A non-governmental study on performances of the Italian banking sector last week revealed that UniCredit topped the list of the banks those used the European Central Bank’s (ECB’s) three year funding mechanism.
The study by Morgan Stanley(MS), cited by many local reports, estimated UniCredit used up €12.5 billion from the three year ECB fund. Intesa Sanpaolo with €12bn and Monte dei Paschi di Siena with €10bn, came close behind. The study analysed the effectiveness of the three year mechanism in thwarting the fiscal challenges faced by the European banks and the EU economy as a whole. It cited the lack of inbound investments as the prime cause of concern which, according to MS experts, are now principally diverted to trusted bond issuers. The sleuth named the shortage of commercial funds as the prime reason behind the deficit of market liquidity. After Mario Draghi took over as president of the ECB in November, he instituted the funding mechanism to counter the crisis.

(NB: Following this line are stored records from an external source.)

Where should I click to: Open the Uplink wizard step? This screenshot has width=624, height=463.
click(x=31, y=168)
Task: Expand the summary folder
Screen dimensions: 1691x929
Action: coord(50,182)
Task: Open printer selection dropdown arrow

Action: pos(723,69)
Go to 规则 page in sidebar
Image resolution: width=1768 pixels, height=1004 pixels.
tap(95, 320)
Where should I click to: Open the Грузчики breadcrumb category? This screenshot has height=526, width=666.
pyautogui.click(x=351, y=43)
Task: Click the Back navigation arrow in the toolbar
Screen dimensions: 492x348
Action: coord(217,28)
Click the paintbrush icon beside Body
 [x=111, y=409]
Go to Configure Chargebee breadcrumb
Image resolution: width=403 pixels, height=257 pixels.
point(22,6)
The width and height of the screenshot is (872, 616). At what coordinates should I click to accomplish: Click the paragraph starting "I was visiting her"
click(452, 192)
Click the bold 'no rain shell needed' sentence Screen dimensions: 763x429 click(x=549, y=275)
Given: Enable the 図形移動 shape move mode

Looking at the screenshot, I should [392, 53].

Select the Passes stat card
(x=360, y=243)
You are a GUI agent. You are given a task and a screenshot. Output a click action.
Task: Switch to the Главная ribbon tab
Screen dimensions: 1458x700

If the data is correct, it means the big Italian banks have already eaten up 90% of their total funding needs for 2012 from the ECB, devouring more than €50bn in aggregate.
Meanwhile, Emergency deposits with the ECB have fallen from a peak of more than €450bn early in the new year to €395bn now. Aside from Italian banks, other significant users of the ECB’s three-year facility included Royal Bank of Scotland, which tapped it for €5bn via its Dutch subsidiary and Spanish banks, the study found. After an initial hoarding of cash, the total of €489bn raised by more than 500 banks in the December auction has been put to work. Analysts believe a two-tier banking system may now be emerging, comprising groups that have access to normal commercial bond funding and those that are reliant on artificial systemic support. According to an ECB report on Thursday, funding considerations had played “a major role” when banks bid last month for the three-year loans.